→ **YOUR INSTRUCTIONS**
The lines below, from the one holding "Teknologji (217, 77)" through the one holding "Partnerships (177, 2006)", are to be restated word for word, with all images left out.

→ **AVAILABLE DATA**
# # # # #
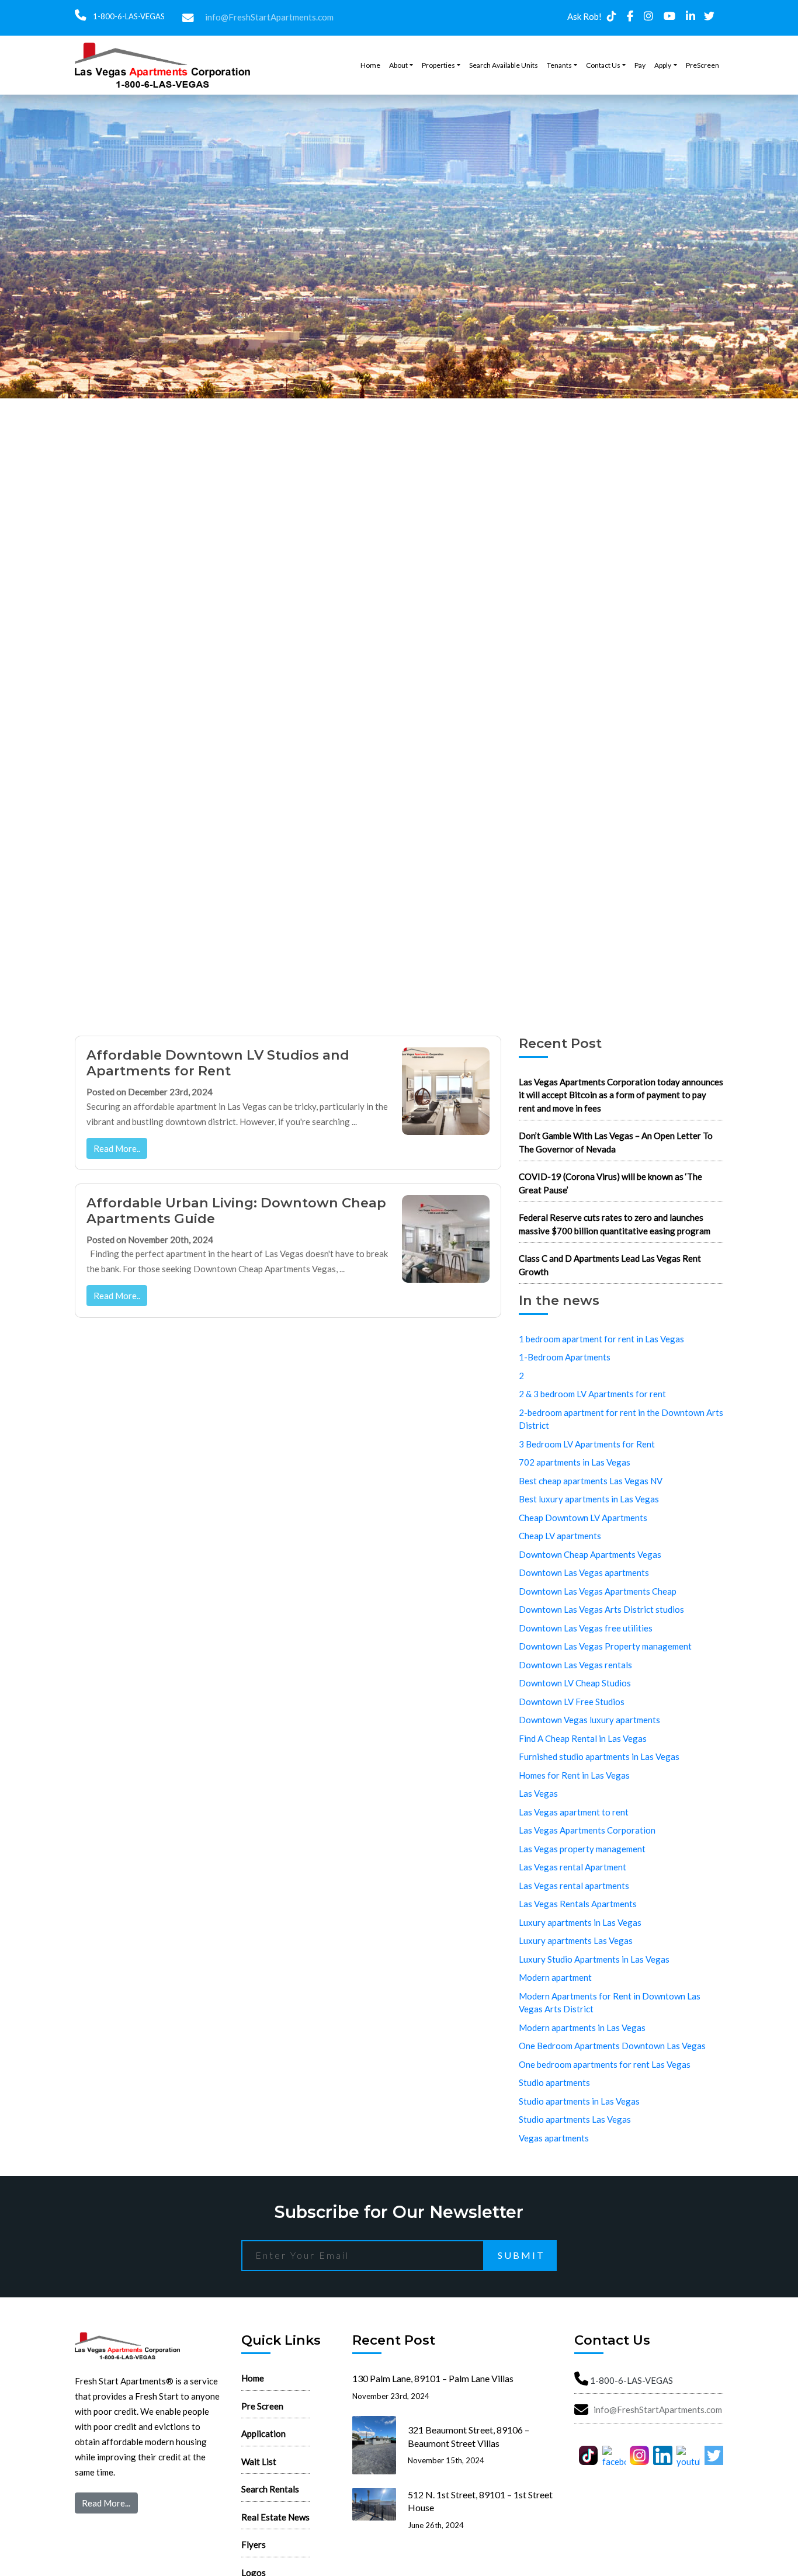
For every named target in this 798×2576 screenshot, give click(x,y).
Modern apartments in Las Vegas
# # # # #
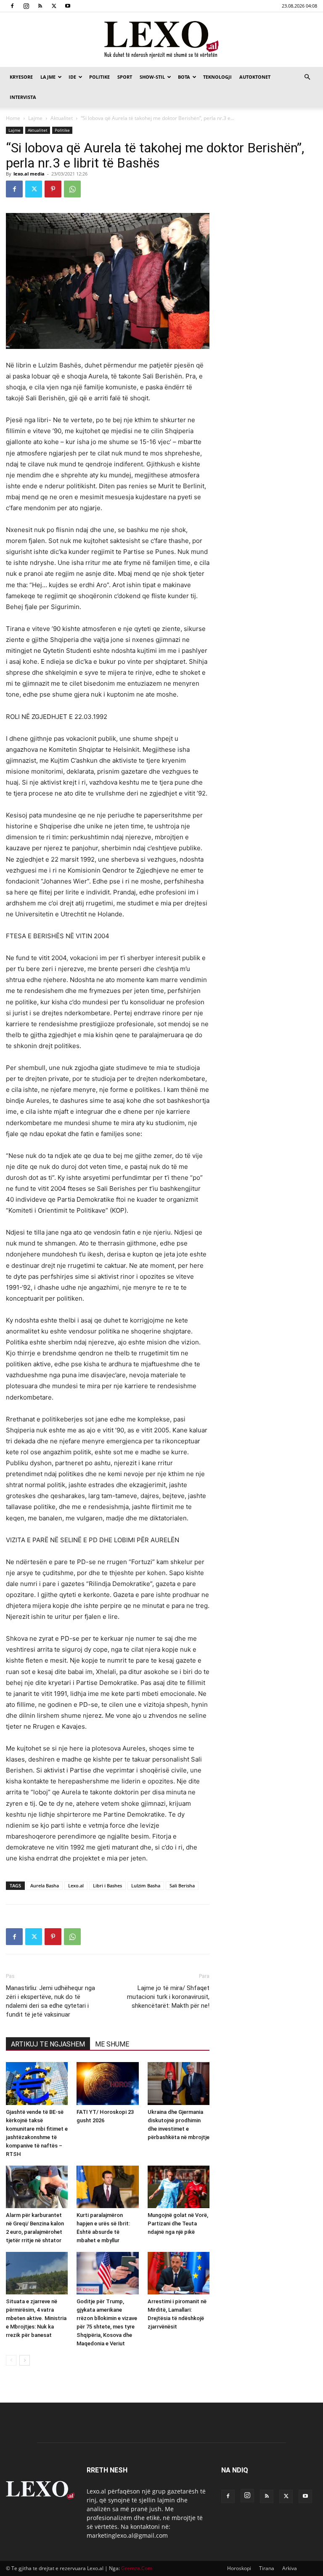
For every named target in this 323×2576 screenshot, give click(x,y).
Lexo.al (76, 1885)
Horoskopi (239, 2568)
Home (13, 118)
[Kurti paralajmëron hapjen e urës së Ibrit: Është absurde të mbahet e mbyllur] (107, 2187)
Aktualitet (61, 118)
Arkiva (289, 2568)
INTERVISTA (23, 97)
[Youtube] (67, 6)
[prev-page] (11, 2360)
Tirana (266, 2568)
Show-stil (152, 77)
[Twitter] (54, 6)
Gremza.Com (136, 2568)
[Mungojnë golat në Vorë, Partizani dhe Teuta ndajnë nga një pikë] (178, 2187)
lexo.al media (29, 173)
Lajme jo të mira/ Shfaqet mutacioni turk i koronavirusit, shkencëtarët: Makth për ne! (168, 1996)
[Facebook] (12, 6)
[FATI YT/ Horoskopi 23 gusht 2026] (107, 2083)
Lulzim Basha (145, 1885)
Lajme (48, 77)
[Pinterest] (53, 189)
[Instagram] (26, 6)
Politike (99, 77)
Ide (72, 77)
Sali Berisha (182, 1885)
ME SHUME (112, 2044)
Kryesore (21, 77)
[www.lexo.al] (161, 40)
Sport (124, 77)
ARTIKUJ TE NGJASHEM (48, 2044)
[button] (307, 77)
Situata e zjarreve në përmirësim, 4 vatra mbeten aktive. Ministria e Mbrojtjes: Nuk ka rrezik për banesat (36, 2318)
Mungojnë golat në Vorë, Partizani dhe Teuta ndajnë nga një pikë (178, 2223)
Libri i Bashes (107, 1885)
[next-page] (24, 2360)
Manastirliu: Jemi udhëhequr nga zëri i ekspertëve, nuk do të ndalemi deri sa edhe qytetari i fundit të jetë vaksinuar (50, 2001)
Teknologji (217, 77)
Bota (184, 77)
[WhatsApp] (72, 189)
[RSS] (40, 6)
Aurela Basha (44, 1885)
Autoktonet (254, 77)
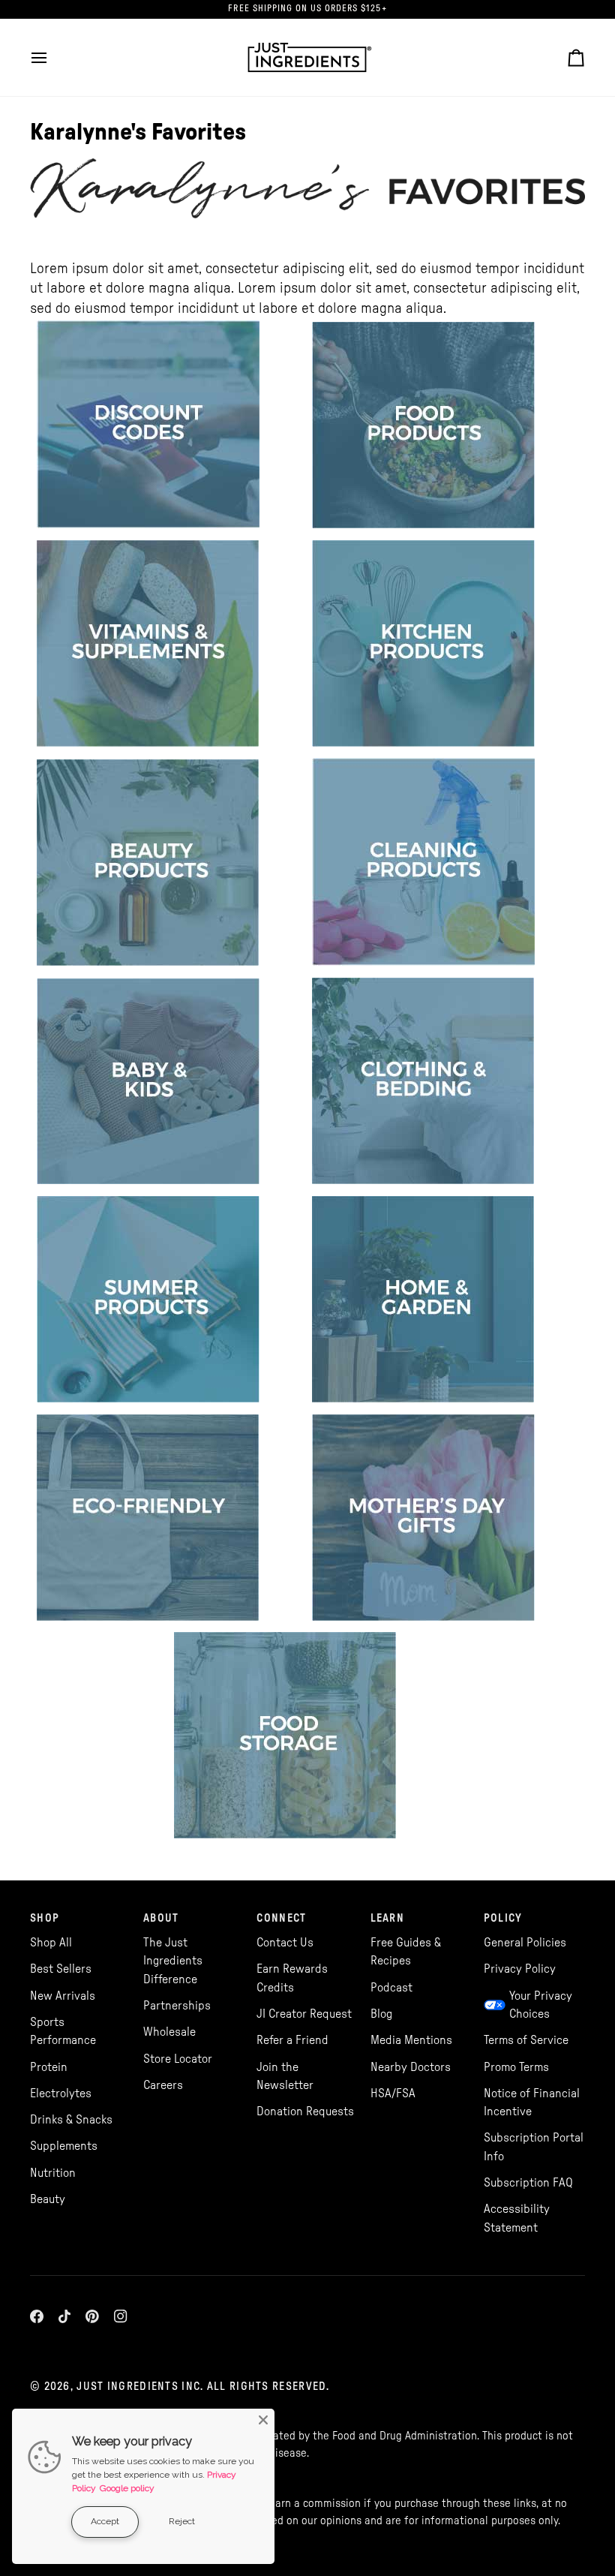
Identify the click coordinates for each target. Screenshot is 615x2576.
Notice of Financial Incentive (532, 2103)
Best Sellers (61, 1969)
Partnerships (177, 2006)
# # # # #
→ **SOLUTION**
Teknologji (217, 77)
Bota (184, 77)
[WhatsApp] (72, 189)
[RSS] (40, 6)
Aurela Basha (44, 1885)
Autoktonet (254, 77)
Identify the click coordinates for each target. Screenshot is 615x2576.
Notice of Financial Incentive (532, 2103)
Best Sellers (61, 1969)
Partnerships (177, 2006)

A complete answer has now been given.